クリエイティブ・クラス的仕事術

「クリエイティブ・クラスの世紀」を読みました。

クリエイティブ・クラスの世紀

クリエイティブ・クラスの世紀

著者が述べる「クリエイティブ・クラス」という概念は少々わかりにくいのですが、既存の「職種」のカテゴリーとは異なる見方で、専門知識を活用して高い付加価値を生み出すような仕事に従事している労働者をさしています。ですから、建築家から、プランナーから、アナリスト、エンジニア、医師まで、非常に多くの職種が含まれています。また、必ずしも従来のホワイト・カラーに限定していないので、「カイゼン」を行っているブルーカラーも範疇に入るとしています。

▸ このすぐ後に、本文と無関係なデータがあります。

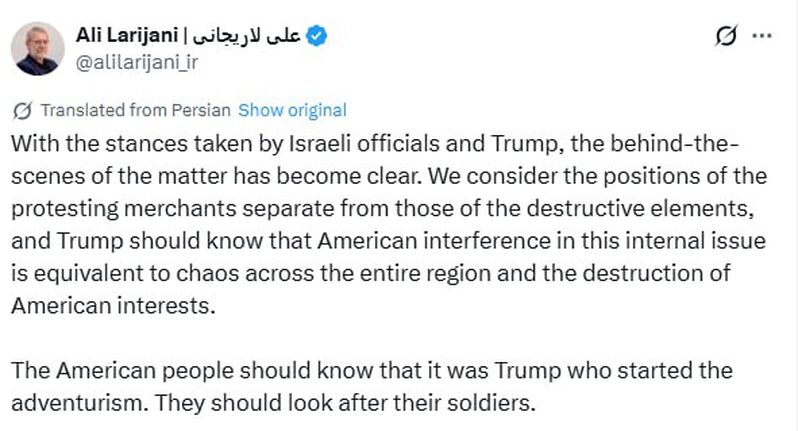Click the line starting 'scenes of the matter'
The image size is (798, 431).
(x=384, y=177)
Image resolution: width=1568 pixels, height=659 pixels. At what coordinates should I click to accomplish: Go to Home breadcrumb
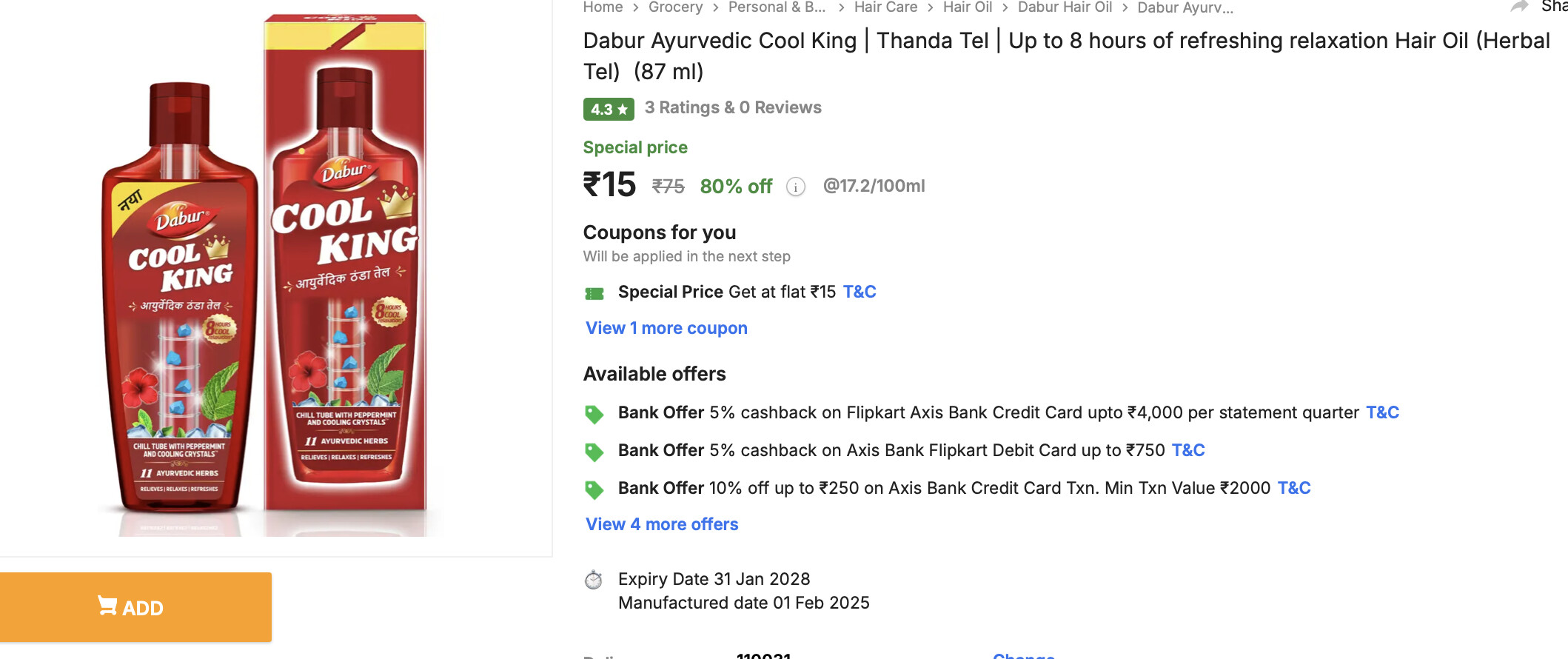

さらに、経済発展の主力はクリエイティブ・クラスが担い手であり、彼らがどれだけ集まっているかが、その地域の経済発展の度合いに直結していると述べています。
著者のフロリダ教授のこの主張は、現在起きている事実を、「クリエイティブ・クラス」という枠組みの中で整理したという意味で、それはそれで興味深いのですが、それ以上にグローバル化の中での仕事のあり方、やり方、考え方を提示している点で、読んでいると自分の頭が整理されてゆく様な感覚がありました。
それは、やや陳腐な表現ではありますが、グローバル化の中では、人は働く(住む)場所、地域、国を自由に選択できるし、すべきであるということです。確かに、「フラット化する世界」の中では、どこにいてもネットワークを使って仕事ができ、コラボレーションが可能で、リアルな場所の意味合いは弱まりました。しかし、個人が実在している地域の様々な特性、例えば文化に関連する寛容度などによって、住みやすさ、働きやすさに大きな差があるのも事実です。
かつてはアメリカがオープンな姿勢によって、世界中からクリエイティブ・クラスを集めていましたが、近年は閉鎖的な傾向が強まり、他の国にその地位を譲りつつある、そしてそれが経済的な発展に影響を与えつつあると、著者は述べています。その端的な例として、ニュージーランドで作られた映画「ロード・オブ・ザ・リング」をあげています。
私自身はネイティブ言語が日本語のため(笑)、簡単には住む国を変えたりできませんが、もし、英語をマスターしていたら、他の国に住むことも十分に選択肢に入ると思います。
本書でも勉強のため、仕事のために別の国に移り、そこで成功を収めた例が多数出てきますが、自分も可能であればそうするだろうと、非常に現実感を持って読みました。
皆さんはどう思われるでしょうか。